This eBook from the Gutenberg Project consists of approximately 650 pages of information about Main Street.

She startled.  She whimpered.  It was the rapid ticking of the clock which had hypnotized her into hearing the steady hoofs.  No aching color of the sea and pride of supercilious people, but the reality of a round-bellied nickel alarm-clock on a shelf against a fuzzy unplaned pine wall, with a stiff gray wash-rag hanging above it and a kerosene-stove standing below.
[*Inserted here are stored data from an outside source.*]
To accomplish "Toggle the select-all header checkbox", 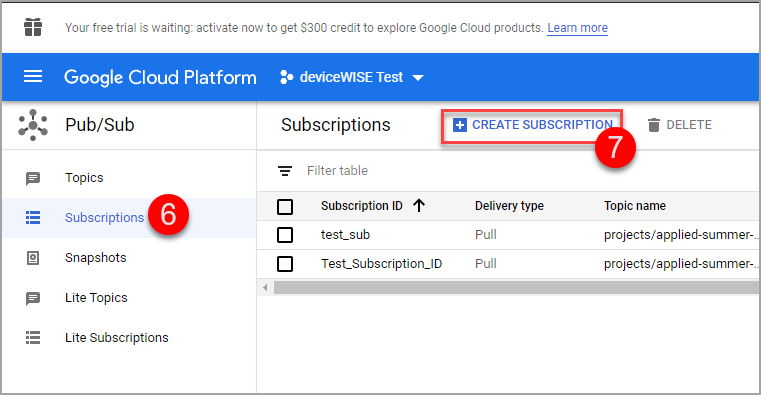I will [285, 207].
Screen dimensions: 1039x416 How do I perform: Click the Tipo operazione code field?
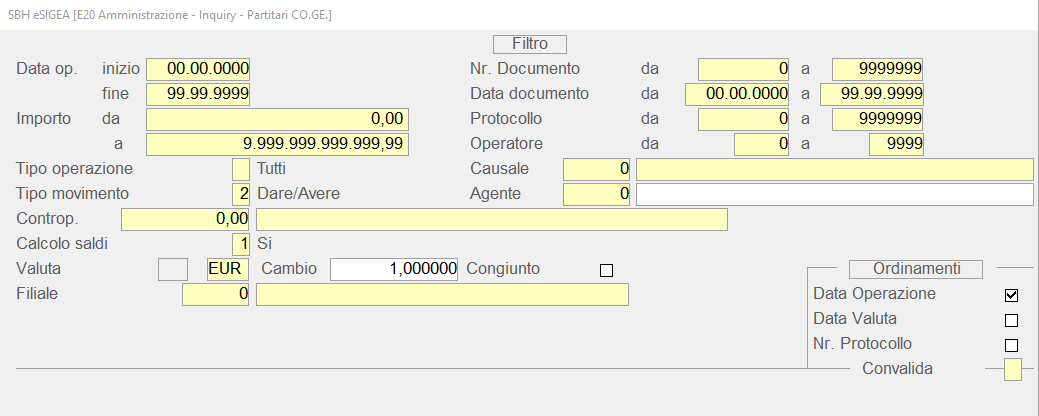[240, 169]
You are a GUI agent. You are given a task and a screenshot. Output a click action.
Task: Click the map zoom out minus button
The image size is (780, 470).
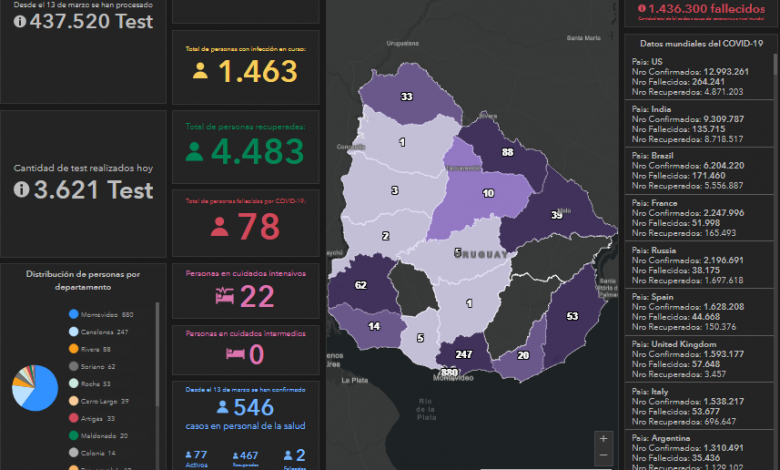(601, 455)
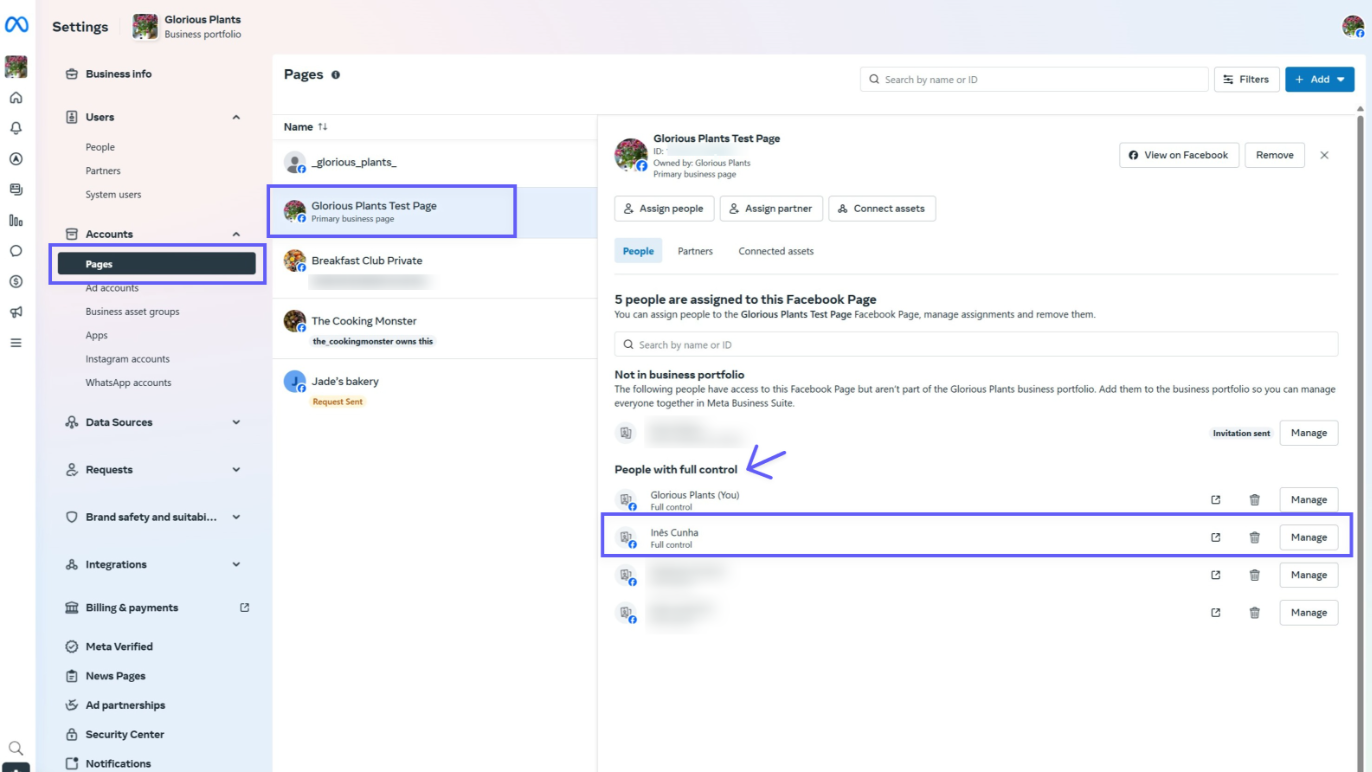Switch to the Partners tab
Viewport: 1372px width, 772px height.
pos(695,251)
A thousand dreams governed by the fiction she had read, drawn from the pictures she had envied, absorbed her drowsy lake afternoons, but always in the midst of them Kennicott came out from town, drew on khaki trousers which were plastered with dry fish-scales, asked, “Enjoying yourself?” and did not listen to her answer.

And nothing was changed, and there was no reason to believe that there ever would be change.

VI

Trains!

At the lake cottage she missed the passing of the trains.  She realized that in town she had depended upon them for assurance that there remained a world beyond.

The railroad was more than a means of transportation to Gopher Prairie.  It was a new god; a monster of steel limbs, oak ribs, flesh of gravel, and a stupendous hunger for freight; a deity created by man that he might keep himself respectful to Property, as elsewhere he had elevated and served as tribal gods the mines, cotton-mills, motor-factories, colleges, army.

The East remembered generations when there had been no railroad, and had no awe of it; but here the railroads had been before time was.  The towns had been staked out on barren prairie as convenient points for future train-halts; and back in 1860 and 1870 there had been much profit, much opportunity to found aristocratic families, in the possession of advance knowledge as to where the towns would arise.

If a town was in disfavor, the railroad could ignore it, cut it off from commerce, slay it.  To Gopher Prairie the tracks were eternal verities, and boards of railroad directors an omnipotence.  The smallest boy or the most secluded grandam could tell you whether No. 32 had a hot-box last Tuesday, whether No. 7 was going to put on an extra day-coach; and the name of the president of the road was familiar to every breakfast table.

Even in this new era of motors the citizens went down to the station to see the trains go through.  It was their romance; their only mystery besides mass at the Catholic Church; and from the trains came lords of the outer world—­traveling salesmen with piping on their waistcoats, and visiting cousins from Milwaukee.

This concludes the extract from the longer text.